Twenty-third Tennessee Regiment, Colonel R. H. Keeble; Seventeenth Tennessee Regiment, Lieutenant Colonel W. W. Floyd; Jefferson Artillery (a battery of four pieces), commanded by Captain P. Darden (Napoleon guns.)
At about 1 p. m. on Wednesday, June 24, a dark and rainy day, two boys, muddied with hard riding, appeared at my headquarters at Fairfield, and reported the enemy advancing from Hoover's Gap. 'within a few minutes a wounded cavalryman and the adjutant of the First [Third] Kentucky Cavalry Regiment confirmed this report.

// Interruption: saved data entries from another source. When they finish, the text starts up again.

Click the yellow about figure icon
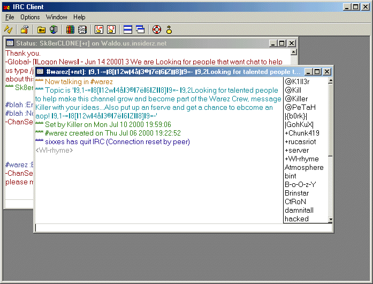 [x=169, y=29]
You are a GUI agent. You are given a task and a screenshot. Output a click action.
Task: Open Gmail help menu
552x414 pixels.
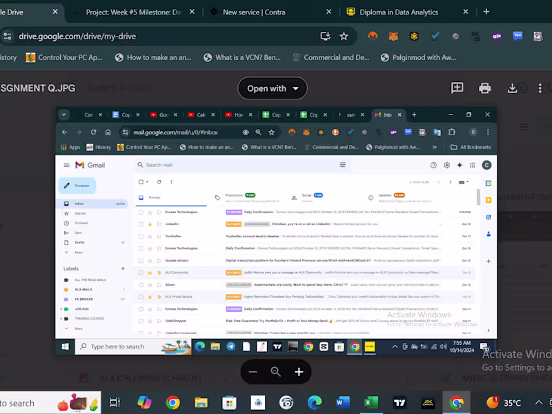click(x=433, y=165)
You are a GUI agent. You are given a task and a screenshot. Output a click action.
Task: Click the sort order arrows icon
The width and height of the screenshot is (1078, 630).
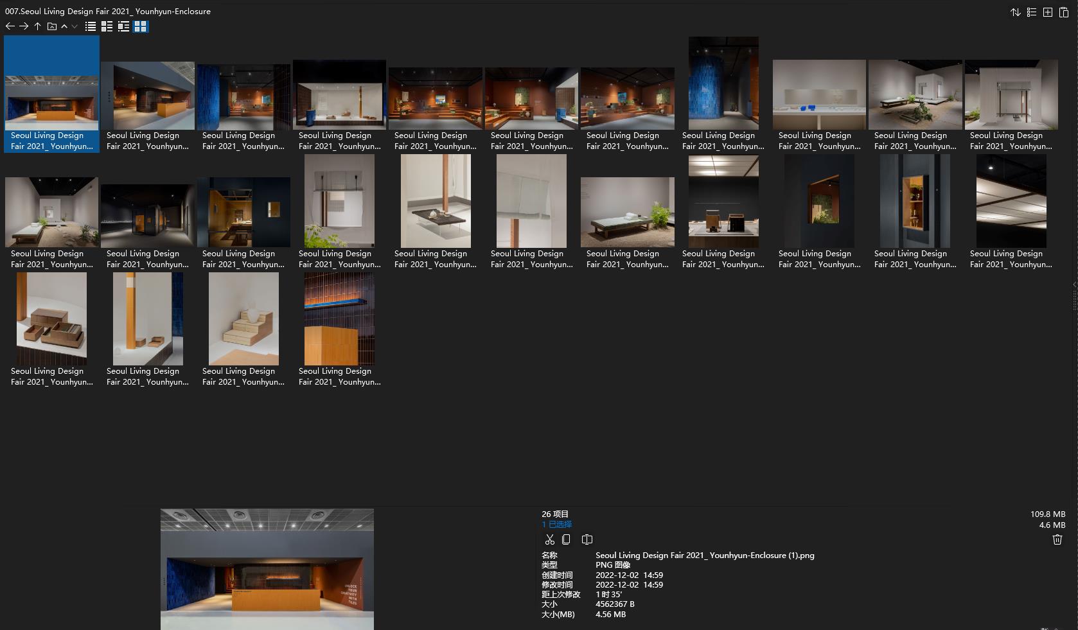click(x=1015, y=12)
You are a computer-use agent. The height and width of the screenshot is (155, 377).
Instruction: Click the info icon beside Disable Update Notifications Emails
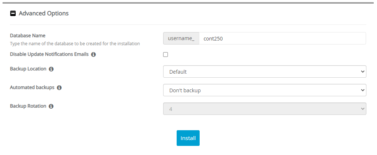coord(93,55)
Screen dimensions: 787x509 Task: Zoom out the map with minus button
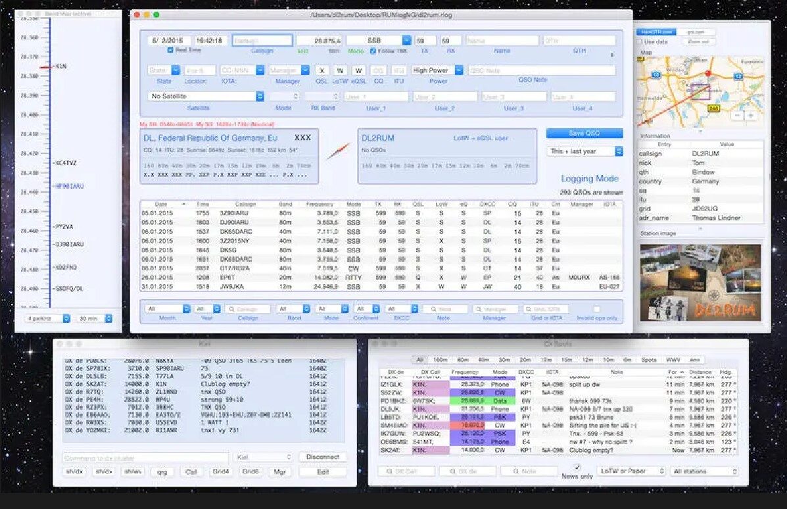pyautogui.click(x=738, y=115)
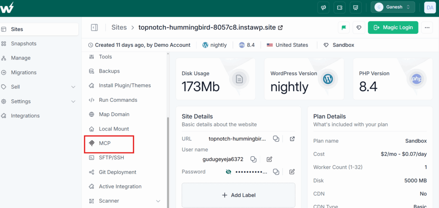Reveal the hidden password with eye icon
This screenshot has width=439, height=208.
[x=229, y=172]
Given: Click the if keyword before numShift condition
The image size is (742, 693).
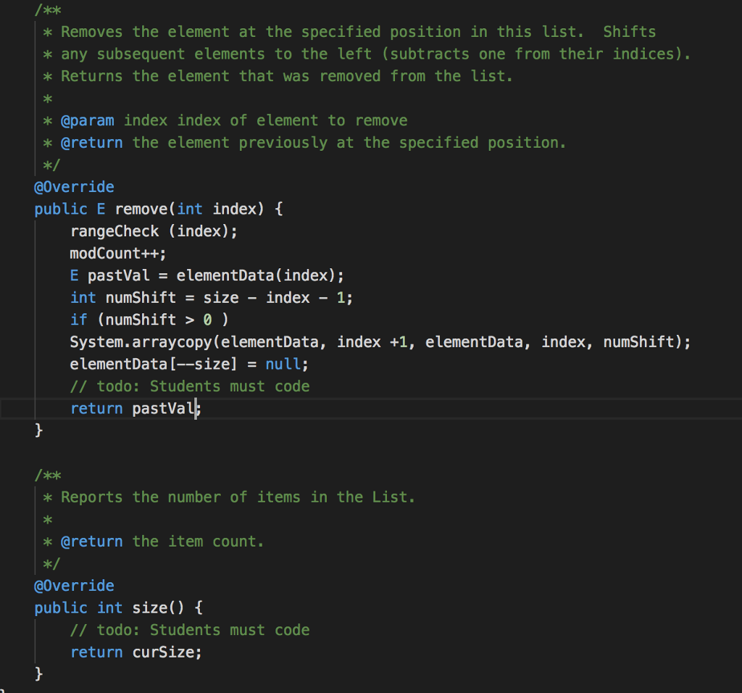Looking at the screenshot, I should click(x=78, y=320).
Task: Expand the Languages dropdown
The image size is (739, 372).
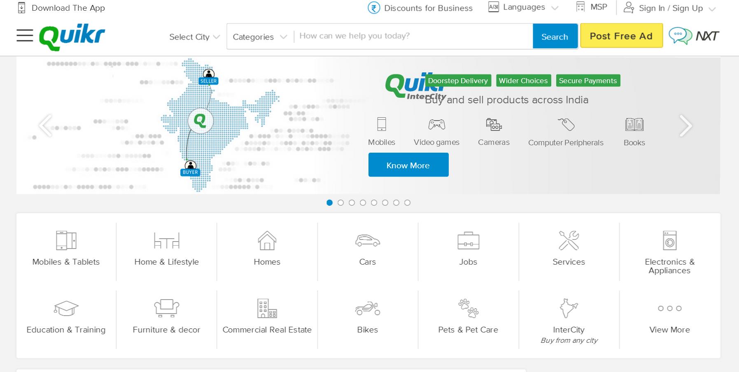Action: click(524, 7)
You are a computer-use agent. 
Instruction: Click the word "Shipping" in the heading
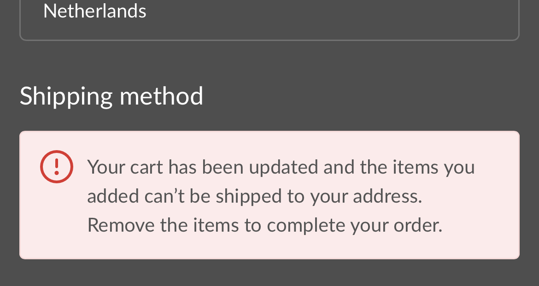click(66, 97)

I immediately ordered my brigade under arms, and soon after received an order from Major-General Stewart to hold my command in readiness to move at a moments' warning.
By the time that my brigade was formed, a part of [J. R.] Butler's First [Third] Kentucky Regiment of Cavalry, under Lieutenant-Colonel [J. W.] Griffith, which has in part occupied Hoover's Gap, appeared at the intersection of the road down Noah's Fork with the Fairfield and Manchester road, about 600 yards from my headquarters, and stated to me the that enemy in force had moved rapidly upon the cavalry in the gap, and that Colonel Butler, of the First [Third] Kentucky, with a portion of that regiment, has moved before them down the Manchester pike, while Lieutenant-Colonel Griffith's detachment moved in front of a Federal force, which followed them down the Noah's Fork road. I immediately moved my brigade through the heavy rain to the junction of these roads, replenished the ammunition off Lieutenant-Colonel Griffith's detachment; and, by instruction from Major-General Stewart, sent it back with my aide-de-camp (Captain W. T. Blakemore) on the Noah's Fork road to find the position of the enemy. This detachment went to a point 1 1\2 miles from the Manchester pike and some 3 miles south of Beech Grove. Here the detachment was divided, one-half proceeding direct to Beech Gorve by a country road; the other half was instructed to go to the same point by way of Noah's Fork road and the Manchester pike. The two parties met at Beech Grove without seeing anything of the enemy. The McGride Creek road and the road toward Manchester were then picketed, and the balance of Lieutenant-Colonel Griffith's detachment moved forward to the hill on the right of the pike and in front of Hoover's Gap. This position was taken soon after the Federal cavalry (which has passed down the Manchester pike) had returned and the Federal infantry had fallen back over Garrison's Fork, under the attack of Brigadier-General Bate's brigade, which had advanced from its encampment between Fairfield and the gap and engaged the enemy. On proceeding down the McBride Creek road to join my headquarters, Captain Blakemore captured a Federal cavalryman and turned him over with his horse and equipments to a guard of Lieutenant-Colonel Griffith's command.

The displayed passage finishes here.